Globalizing Luxury; Globalizing Sushi

♠ Posted by Emmanuel in at 7/10/2007 12:40:00 AM
These two topics seem appropriate to combine concerning the globalization of luxury products and of the Japanese dish of raw fish. However, the two authors of the books covered here seem to come to different conclusions on the benefits of globalization. The first seems more negative about globalization than the second.

Dana Thomas, a writer on the fashion industry for Newsweek, has a forthcoming book entitled Deluxe: How Luxury Lost Its Luster on how globalization has diminished the allure of products made by luxury brands. Hers is a hedonist's view that luxury is not what it was before. For her, these brands have been diluted by pandering to the plebes and by losing sight of the craft involved in making luxury products. To her chagrin, some are even, golly me, "Made in China." According to Thomas, what's worse is that these brands seem to have become marketing- and advertising-driven instead of focusing on what made them special before--craftsmanship. I am inclined to disagree with her on the latter point. Cachet was always something built up through sloganeering and snob appeal. To me, what's changed is that opportunities for marketing and advertising have just proliferated. In any event, here is Savannah Now's take on the book:

With this book, Dana Thomas, a fashion writer for Newsweek, has delivered a blistering expose of the "luxury goods" industry, illuminating with unwavering scrutiny how once-venerable fashion houses have traded quality for profits.

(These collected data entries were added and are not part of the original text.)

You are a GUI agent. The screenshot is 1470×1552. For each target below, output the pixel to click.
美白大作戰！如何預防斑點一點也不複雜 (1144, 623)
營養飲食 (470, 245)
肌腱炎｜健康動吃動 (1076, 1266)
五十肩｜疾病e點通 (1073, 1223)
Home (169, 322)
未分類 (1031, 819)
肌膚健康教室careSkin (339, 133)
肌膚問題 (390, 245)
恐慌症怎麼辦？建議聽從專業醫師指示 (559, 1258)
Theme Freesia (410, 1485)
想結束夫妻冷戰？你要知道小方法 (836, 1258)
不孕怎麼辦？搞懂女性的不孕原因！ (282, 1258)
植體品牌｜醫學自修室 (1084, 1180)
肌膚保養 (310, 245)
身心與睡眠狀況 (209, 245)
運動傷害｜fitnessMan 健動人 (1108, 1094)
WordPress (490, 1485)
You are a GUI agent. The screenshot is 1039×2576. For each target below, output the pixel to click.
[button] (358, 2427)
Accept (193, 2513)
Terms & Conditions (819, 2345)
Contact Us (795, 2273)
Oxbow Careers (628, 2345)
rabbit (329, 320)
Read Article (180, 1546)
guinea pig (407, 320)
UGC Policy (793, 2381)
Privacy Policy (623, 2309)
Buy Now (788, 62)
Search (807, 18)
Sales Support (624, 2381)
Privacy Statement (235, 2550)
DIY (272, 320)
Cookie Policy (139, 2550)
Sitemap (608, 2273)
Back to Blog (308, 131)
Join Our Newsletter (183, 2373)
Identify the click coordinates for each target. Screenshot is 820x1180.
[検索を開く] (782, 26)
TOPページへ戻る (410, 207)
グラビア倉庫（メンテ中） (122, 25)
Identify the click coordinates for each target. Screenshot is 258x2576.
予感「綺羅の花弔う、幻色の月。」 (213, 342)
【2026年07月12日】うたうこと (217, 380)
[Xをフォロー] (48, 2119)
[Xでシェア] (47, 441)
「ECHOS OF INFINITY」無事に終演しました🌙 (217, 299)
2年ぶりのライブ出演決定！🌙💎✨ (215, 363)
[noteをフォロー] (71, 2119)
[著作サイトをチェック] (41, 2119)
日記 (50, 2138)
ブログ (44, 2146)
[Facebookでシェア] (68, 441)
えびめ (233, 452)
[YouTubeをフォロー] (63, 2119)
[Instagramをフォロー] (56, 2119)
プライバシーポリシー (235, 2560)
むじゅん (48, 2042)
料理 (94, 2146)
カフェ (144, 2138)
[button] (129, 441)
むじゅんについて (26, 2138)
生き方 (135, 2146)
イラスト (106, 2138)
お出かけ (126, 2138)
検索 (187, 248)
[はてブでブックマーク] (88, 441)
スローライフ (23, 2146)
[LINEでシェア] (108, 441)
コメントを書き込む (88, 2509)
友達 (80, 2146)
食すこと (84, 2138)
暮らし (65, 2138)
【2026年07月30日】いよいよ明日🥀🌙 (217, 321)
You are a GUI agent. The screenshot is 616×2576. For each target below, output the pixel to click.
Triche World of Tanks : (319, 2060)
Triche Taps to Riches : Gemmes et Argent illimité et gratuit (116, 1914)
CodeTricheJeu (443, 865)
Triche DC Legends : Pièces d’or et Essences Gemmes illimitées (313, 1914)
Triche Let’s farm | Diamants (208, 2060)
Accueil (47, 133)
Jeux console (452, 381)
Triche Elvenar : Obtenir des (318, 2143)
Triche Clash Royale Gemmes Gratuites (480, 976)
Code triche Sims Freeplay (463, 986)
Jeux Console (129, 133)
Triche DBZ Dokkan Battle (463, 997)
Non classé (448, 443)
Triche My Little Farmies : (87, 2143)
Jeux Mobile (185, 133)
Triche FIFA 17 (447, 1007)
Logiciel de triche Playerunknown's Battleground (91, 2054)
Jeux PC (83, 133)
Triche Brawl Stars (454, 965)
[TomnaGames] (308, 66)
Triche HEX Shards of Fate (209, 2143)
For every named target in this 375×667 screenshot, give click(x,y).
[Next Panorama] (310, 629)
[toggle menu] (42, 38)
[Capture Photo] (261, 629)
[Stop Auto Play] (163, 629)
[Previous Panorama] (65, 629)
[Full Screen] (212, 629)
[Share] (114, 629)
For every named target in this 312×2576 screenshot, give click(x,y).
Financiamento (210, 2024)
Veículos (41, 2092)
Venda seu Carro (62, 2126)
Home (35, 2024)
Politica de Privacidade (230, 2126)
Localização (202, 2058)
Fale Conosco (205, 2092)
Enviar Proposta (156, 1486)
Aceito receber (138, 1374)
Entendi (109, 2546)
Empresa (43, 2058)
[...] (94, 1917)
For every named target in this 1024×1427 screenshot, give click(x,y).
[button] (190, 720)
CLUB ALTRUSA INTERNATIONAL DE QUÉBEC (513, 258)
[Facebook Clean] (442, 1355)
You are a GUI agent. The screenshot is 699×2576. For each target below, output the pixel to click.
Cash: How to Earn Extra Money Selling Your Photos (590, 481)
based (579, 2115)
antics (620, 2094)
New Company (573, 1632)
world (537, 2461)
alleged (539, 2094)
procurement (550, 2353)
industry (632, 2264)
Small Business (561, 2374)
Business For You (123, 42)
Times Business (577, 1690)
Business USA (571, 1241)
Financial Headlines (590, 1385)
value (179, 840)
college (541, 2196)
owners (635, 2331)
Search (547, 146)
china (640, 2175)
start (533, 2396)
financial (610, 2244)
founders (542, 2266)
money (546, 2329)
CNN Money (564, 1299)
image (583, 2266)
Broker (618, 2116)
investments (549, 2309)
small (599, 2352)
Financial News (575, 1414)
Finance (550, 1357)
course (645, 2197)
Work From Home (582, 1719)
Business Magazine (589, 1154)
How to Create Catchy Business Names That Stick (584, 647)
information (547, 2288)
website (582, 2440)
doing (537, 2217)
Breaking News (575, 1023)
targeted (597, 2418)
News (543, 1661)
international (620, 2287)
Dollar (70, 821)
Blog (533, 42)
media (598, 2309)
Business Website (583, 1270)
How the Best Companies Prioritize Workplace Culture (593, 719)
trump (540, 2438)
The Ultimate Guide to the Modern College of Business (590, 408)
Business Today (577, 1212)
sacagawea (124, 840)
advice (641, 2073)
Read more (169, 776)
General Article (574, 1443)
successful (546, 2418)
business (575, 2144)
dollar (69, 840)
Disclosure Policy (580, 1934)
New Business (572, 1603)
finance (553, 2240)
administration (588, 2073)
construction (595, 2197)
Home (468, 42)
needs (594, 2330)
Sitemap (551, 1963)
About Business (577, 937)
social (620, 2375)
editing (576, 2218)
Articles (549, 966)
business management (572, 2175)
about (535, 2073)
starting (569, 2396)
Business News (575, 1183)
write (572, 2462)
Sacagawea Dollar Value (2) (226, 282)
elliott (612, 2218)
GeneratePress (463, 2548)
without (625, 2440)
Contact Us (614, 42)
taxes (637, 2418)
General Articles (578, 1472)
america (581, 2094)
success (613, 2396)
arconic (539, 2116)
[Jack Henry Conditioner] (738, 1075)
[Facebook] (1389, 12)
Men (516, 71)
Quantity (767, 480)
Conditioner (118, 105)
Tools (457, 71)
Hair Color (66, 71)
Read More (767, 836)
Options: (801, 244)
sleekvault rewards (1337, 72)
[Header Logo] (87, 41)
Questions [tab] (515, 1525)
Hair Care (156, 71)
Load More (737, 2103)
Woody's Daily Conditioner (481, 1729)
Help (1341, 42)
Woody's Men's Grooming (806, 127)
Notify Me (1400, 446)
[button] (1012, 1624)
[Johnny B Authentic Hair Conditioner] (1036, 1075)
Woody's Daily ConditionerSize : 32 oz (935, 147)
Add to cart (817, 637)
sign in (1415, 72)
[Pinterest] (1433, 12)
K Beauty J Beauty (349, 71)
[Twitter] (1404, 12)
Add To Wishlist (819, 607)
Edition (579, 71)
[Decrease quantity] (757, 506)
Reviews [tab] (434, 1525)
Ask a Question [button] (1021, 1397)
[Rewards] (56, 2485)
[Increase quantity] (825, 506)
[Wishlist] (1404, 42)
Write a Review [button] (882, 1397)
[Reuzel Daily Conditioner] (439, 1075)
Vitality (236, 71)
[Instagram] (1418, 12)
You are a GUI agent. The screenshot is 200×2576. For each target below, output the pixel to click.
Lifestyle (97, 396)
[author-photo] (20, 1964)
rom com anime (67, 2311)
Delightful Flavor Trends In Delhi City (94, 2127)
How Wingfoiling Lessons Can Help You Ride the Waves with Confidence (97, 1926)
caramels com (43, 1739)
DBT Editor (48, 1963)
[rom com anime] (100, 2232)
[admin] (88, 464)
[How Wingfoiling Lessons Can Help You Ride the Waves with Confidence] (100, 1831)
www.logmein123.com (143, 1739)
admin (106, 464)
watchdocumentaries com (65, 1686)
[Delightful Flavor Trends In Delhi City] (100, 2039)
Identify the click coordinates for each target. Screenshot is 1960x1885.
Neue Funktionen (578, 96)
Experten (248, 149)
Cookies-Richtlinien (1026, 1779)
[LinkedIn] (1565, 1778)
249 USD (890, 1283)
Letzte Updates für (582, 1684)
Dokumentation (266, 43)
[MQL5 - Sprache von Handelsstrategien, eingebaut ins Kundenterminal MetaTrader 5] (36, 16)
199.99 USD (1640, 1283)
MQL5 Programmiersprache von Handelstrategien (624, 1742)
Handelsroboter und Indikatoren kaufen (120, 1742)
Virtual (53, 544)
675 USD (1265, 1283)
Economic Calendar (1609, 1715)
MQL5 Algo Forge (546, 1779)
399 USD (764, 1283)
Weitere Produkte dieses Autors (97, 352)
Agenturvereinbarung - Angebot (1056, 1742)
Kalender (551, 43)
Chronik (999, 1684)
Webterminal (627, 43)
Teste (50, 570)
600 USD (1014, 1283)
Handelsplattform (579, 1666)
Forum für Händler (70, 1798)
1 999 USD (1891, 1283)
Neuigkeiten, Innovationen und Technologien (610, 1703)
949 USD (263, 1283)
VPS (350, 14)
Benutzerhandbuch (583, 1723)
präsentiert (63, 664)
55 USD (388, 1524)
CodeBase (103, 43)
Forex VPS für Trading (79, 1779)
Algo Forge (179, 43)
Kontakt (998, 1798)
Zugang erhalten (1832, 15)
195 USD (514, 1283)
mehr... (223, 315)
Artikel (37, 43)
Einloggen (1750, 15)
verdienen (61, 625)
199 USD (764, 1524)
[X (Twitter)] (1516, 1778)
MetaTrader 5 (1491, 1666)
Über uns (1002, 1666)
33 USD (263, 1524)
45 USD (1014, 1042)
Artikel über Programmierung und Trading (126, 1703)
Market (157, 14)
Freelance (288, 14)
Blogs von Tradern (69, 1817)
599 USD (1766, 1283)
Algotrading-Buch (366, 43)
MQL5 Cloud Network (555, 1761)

There was a time when only an elite few understood, appreciated and could afford to spend the money on one-of-kind luxuries. All that has changed. Now anyone can have piece of the magic for the right price, and it's not for the better, writes Thomas in "Deluxe: How Luxury Lost Its Luster."

Over the last 25 years, traditional fashion houses like Louis Vuitton, Gucci and Prada have gone from being small, family-owned businesses that cared about quality and prestige to being publicly-traded global conglomerates whose attention is firmly fixed in the bottom-line.

The result is an industry that has spent billions influencing our sartorial decisions, all the while undermining its products and losing most of what made it special.

Each chapter focuses on elements of the history, starting with the ruthless corporate tactics of Bernard Arnault, president of LVMH, owner of Louis Vuitton. He embodies the distasteful notion, Thomas writes, that what a luxury good represents is more important than what it is - and what it represents is shaped by the aesthetically empty practice of marketing and advertising. The allure of luxury deflates after we learn that most of what people buy is not clothes, but accessories, like perfume and handbags. Thomas also notes that many luxury goods are made in China.

While it's not completely clear where Thomas' sympathies lie, one can tell she's genuinely troubled by the facts she has unearthed. The splendor of luxury is clearly tainted by knowing so much about it.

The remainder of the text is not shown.